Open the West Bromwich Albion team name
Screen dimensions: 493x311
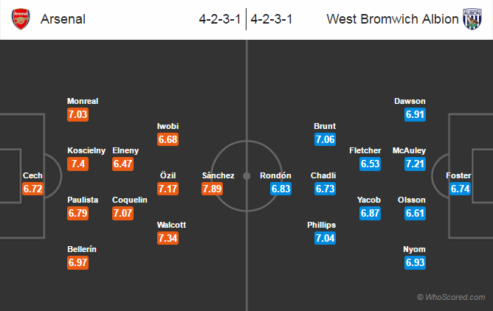pyautogui.click(x=393, y=19)
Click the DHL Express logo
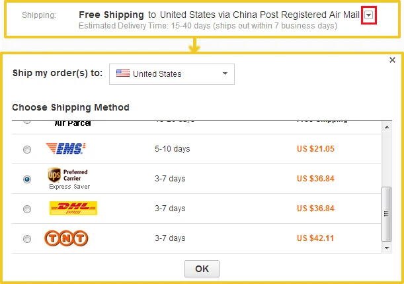Image resolution: width=404 pixels, height=284 pixels. point(73,208)
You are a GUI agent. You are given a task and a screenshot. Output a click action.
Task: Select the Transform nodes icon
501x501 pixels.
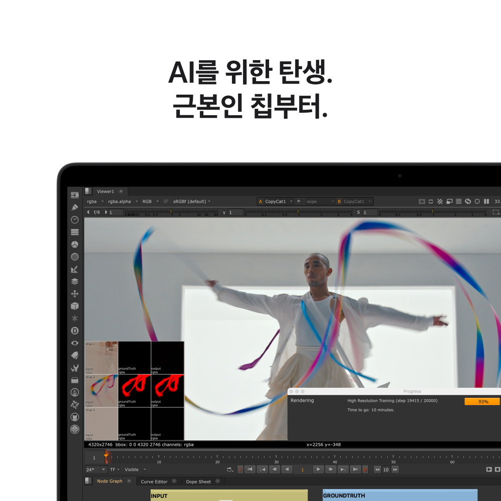[x=75, y=293]
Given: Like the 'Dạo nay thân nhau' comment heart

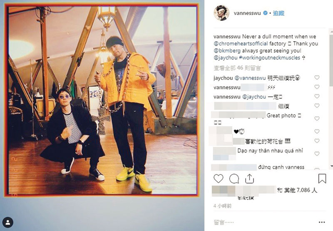Looking at the screenshot, I should coord(317,154).
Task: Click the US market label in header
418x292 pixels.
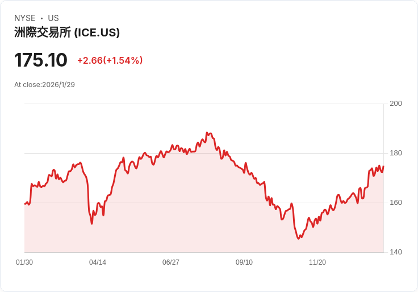Action: click(53, 18)
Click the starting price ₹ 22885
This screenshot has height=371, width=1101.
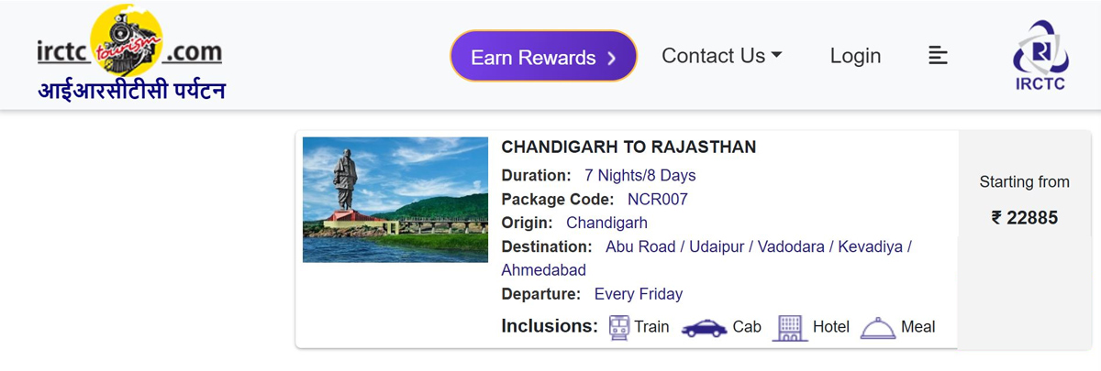click(x=1024, y=218)
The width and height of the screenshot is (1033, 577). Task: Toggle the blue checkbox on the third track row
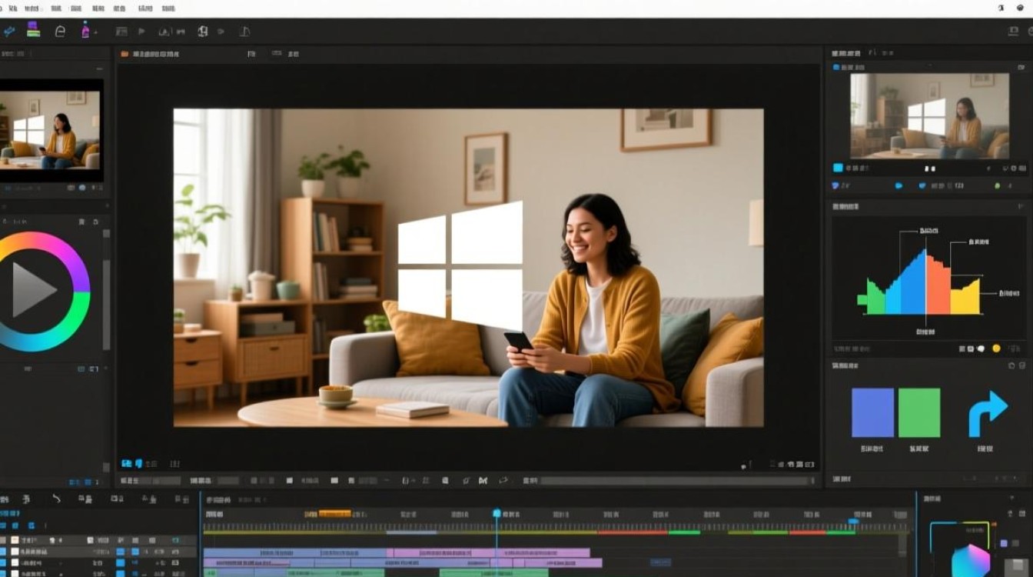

..........

Reproduce exactly, without any picture, the lines from the one bearing "Task: Click the US market label in header" to the last line of the records above.

WRITTEN SOLUTION:
Task: Click the US market label in header
418x292 pixels.
Action: click(53, 18)
Click the starting price ₹ 22885
This screenshot has height=371, width=1101.
click(x=1024, y=218)
The width and height of the screenshot is (1033, 577). Task: Toggle the blue checkbox on the third track row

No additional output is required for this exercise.